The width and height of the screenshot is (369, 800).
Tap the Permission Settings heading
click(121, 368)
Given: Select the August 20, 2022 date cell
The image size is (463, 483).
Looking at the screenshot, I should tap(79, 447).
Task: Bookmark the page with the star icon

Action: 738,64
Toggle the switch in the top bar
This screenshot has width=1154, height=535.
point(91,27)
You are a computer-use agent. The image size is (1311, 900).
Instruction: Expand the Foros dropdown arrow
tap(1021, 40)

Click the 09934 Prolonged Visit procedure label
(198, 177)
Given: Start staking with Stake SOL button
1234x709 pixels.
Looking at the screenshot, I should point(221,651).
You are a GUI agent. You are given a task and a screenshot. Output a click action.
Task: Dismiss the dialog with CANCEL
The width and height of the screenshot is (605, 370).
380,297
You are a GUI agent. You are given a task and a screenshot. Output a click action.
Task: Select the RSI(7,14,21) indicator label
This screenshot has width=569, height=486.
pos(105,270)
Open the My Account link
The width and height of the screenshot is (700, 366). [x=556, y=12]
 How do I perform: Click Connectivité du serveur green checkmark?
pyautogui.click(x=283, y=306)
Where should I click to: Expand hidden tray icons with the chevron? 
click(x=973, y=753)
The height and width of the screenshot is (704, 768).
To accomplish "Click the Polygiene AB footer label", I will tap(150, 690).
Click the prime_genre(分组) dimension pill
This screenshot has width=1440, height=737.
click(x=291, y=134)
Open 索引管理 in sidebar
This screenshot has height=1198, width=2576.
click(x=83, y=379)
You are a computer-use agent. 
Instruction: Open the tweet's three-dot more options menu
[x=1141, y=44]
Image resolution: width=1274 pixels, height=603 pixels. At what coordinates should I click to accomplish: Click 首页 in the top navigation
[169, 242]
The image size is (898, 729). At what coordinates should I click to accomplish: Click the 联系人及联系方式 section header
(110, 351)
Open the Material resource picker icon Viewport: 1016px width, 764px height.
--*--
YOUR INSTRUCTIONS ::
Copy out each line in the preceding records that contains "Select".

ANSWER FOR THE TASK ::
Given: Select the August 20, 2022 date cell
Task: Select the RSI(7,14,21) indicator label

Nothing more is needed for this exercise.